## TASK BRIEF
Copy the rows below verbatim, starting at the line containing "Task: Click the Surface Mounted Device phrase" and ending after the line containing "Looking at the".

--- START OF EXERCISE INPUT ---

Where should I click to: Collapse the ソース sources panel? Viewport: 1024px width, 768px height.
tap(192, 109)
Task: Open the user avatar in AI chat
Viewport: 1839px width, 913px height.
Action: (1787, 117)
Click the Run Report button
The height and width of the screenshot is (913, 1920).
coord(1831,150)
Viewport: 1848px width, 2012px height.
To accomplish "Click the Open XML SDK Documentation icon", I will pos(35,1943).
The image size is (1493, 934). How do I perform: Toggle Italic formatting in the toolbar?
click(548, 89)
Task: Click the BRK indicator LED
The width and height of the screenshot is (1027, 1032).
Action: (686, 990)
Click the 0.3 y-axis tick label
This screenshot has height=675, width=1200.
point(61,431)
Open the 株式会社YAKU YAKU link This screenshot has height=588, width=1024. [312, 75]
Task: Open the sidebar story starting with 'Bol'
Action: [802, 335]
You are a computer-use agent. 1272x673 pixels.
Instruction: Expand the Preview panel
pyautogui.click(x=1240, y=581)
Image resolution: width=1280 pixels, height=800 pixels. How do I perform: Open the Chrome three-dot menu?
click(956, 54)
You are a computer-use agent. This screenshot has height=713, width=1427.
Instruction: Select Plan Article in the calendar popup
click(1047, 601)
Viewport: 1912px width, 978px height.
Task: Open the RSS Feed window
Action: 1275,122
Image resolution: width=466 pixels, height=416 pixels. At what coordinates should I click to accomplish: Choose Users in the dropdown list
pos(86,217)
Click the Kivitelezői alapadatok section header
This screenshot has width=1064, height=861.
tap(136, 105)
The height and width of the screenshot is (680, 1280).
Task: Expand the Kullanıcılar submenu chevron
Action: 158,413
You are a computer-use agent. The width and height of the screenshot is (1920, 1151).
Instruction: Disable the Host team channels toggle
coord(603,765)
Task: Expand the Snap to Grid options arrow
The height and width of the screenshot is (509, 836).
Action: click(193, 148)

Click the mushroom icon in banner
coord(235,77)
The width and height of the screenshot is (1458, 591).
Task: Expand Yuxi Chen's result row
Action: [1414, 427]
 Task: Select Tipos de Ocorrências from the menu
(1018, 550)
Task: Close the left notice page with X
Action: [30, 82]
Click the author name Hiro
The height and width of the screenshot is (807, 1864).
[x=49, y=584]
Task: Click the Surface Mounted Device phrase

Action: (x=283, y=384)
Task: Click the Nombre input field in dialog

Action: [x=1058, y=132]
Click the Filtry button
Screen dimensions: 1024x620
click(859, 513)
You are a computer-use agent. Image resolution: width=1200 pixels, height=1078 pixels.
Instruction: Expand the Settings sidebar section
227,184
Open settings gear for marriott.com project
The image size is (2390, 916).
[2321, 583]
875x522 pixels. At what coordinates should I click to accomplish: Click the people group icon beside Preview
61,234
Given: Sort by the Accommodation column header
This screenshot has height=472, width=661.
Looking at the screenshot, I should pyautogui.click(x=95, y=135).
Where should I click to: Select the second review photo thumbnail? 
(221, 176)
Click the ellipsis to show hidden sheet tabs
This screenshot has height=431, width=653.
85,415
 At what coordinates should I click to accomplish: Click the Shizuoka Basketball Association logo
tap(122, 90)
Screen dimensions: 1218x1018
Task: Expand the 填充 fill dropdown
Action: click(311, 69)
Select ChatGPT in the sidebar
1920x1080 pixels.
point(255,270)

--- END OF EXERCISE INPUT ---

## OUTPUT
Task: Click the Surface Mounted Device phrase

Action: (x=283, y=384)
Task: Click the Nombre input field in dialog

Action: [x=1058, y=132]
Click the Filtry button
Screen dimensions: 1024x620
click(859, 513)
You are a computer-use agent. Image resolution: width=1200 pixels, height=1078 pixels.
Instruction: Expand the Settings sidebar section
227,184
Open settings gear for marriott.com project
The image size is (2390, 916).
[2321, 583]
875x522 pixels. At what coordinates should I click to accomplish: Click the people group icon beside Preview
61,234
Given: Sort by the Accommodation column header
This screenshot has height=472, width=661.
Looking at the screenshot, I should pyautogui.click(x=95, y=135).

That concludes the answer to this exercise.